--- START OF EXERCISE MATERIALS ---
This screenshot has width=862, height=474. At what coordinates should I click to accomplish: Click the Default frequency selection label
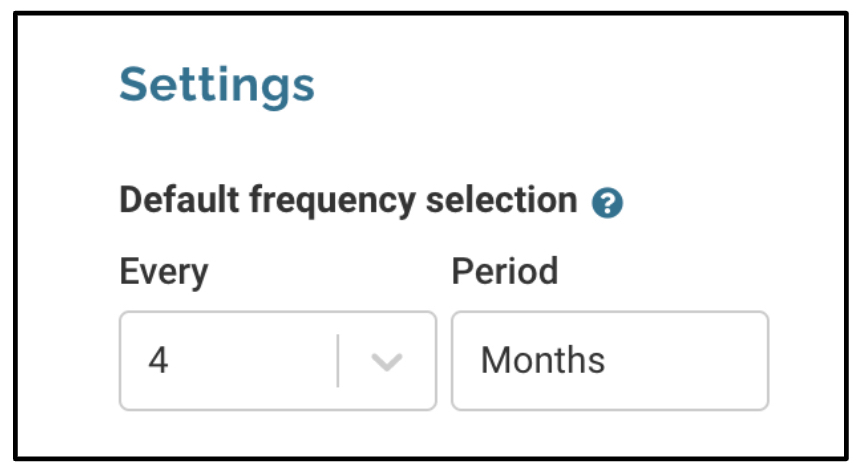349,200
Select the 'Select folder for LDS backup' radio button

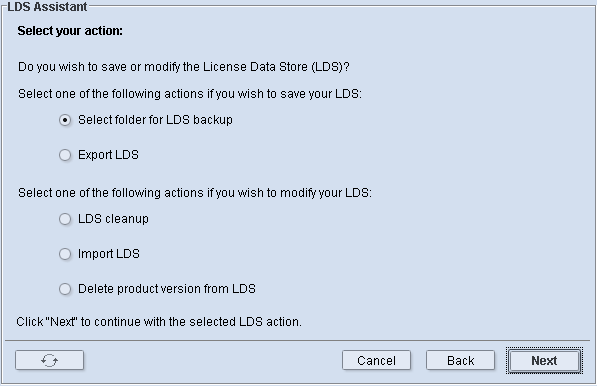coord(65,120)
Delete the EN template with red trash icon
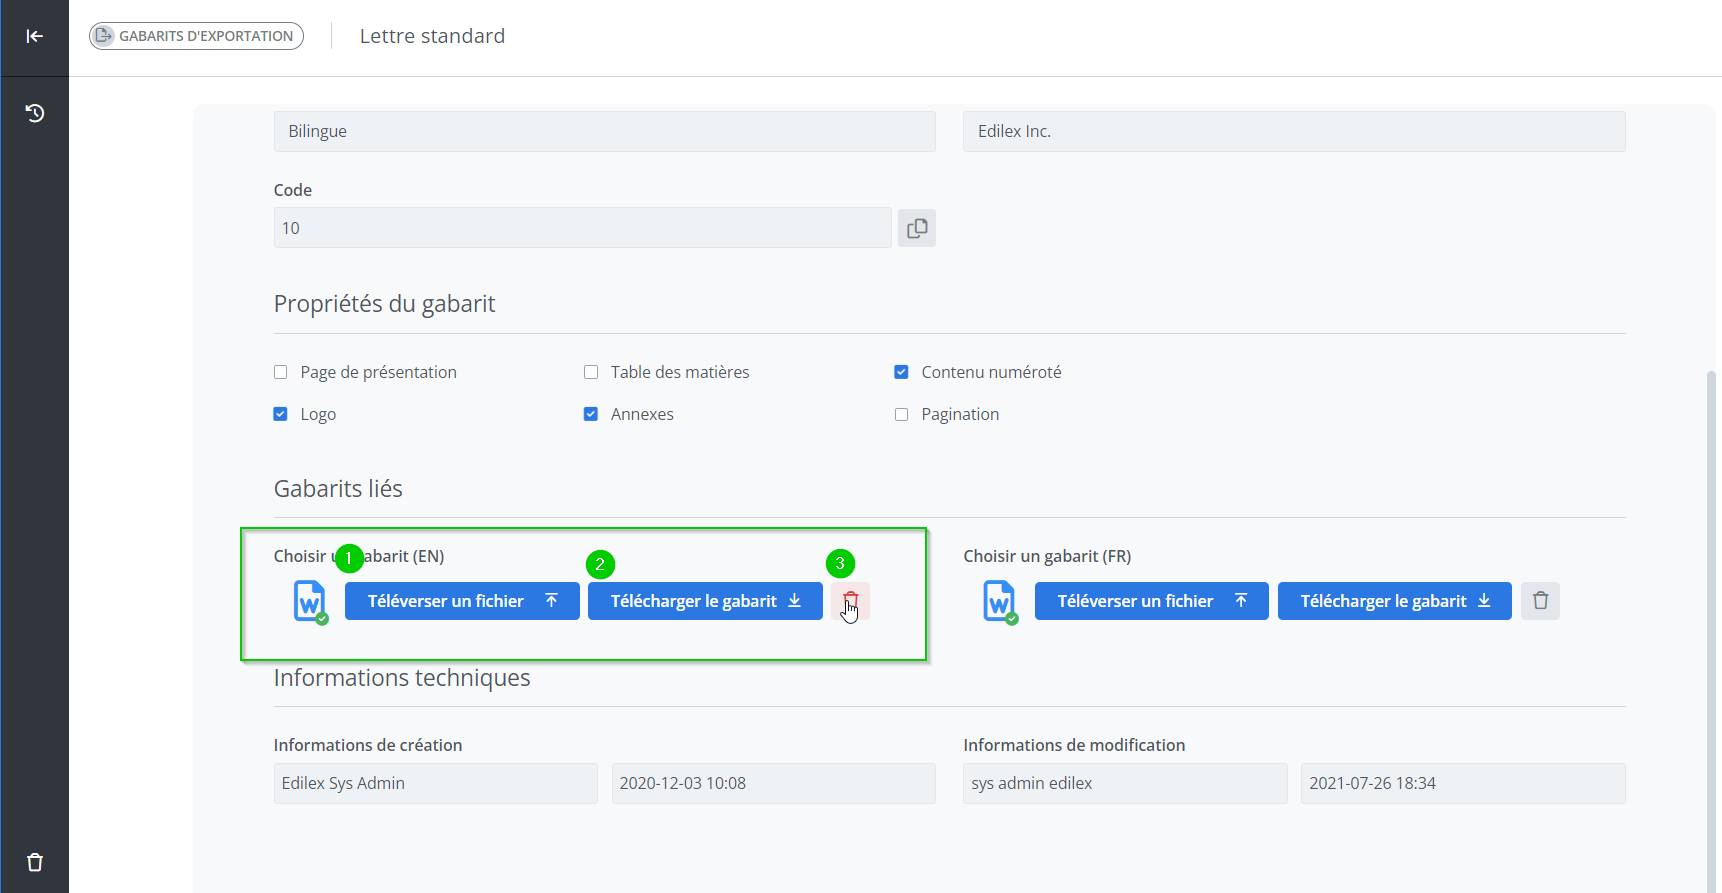 pos(850,601)
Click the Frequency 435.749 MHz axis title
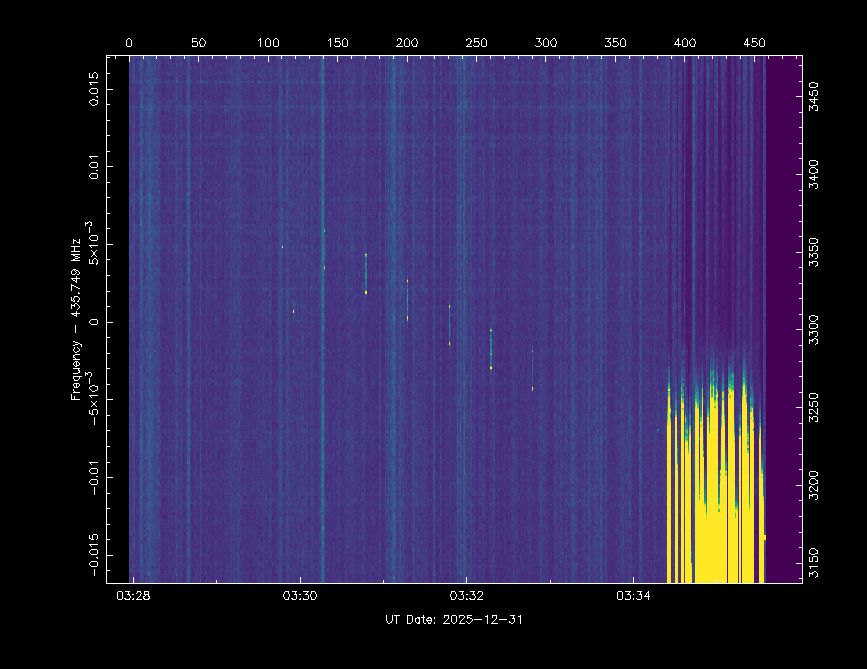The height and width of the screenshot is (669, 867). click(75, 321)
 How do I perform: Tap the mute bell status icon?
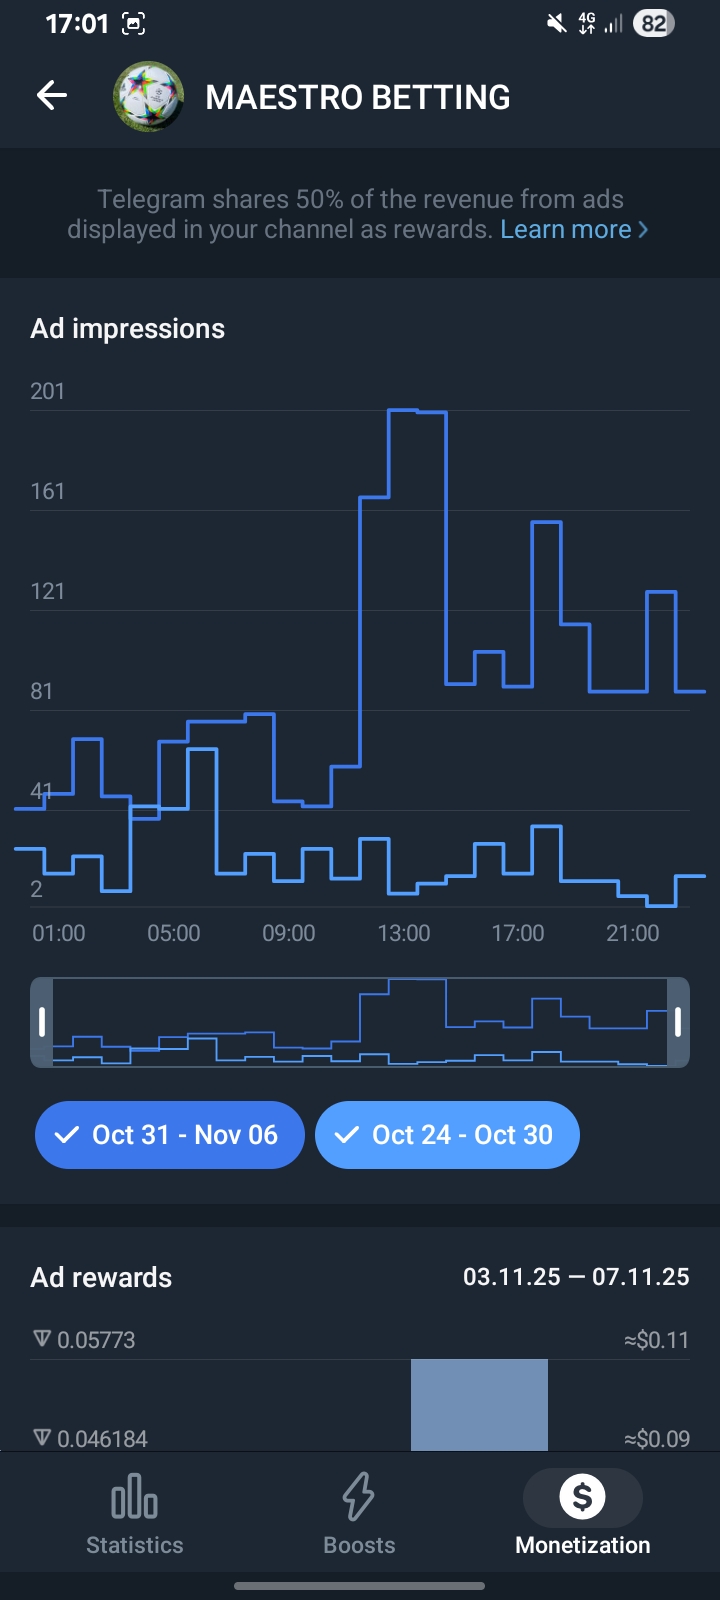pyautogui.click(x=556, y=23)
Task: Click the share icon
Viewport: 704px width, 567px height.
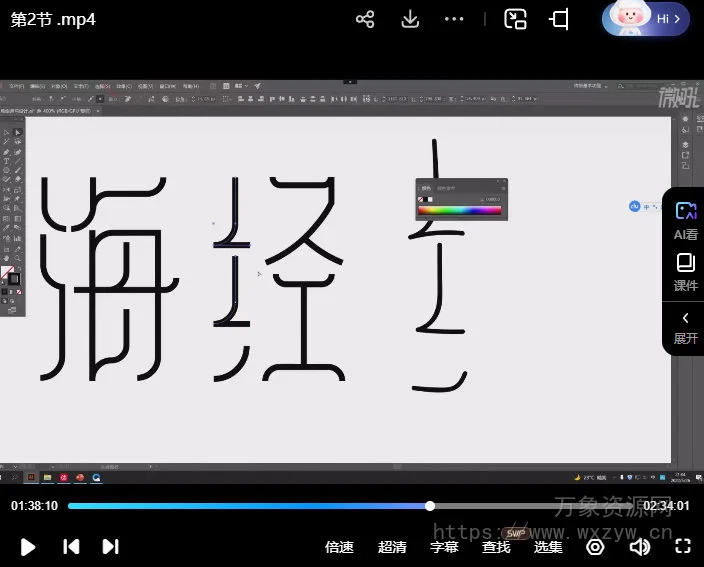Action: pos(365,19)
--- END OF EXERCISE MATERIALS ---
PROBLEM DETAILS: Return the wording of all six items above verbatim, leaving out the pictures.

RESULT OF THIS EXERCISE:
This screenshot has width=862, height=474. At what coordinates should I click to accomplish: Click the Default frequency selection label
349,200
Select the 'Select folder for LDS backup' radio button

coord(65,120)
Delete the EN template with red trash icon
 pos(850,601)
Click the Frequency 435.749 MHz axis title
The height and width of the screenshot is (669, 867). click(75, 321)
 How do I perform: Tap the mute bell status icon?
pyautogui.click(x=556, y=23)
Task: Click the share icon
Viewport: 704px width, 567px height.
Action: pos(365,19)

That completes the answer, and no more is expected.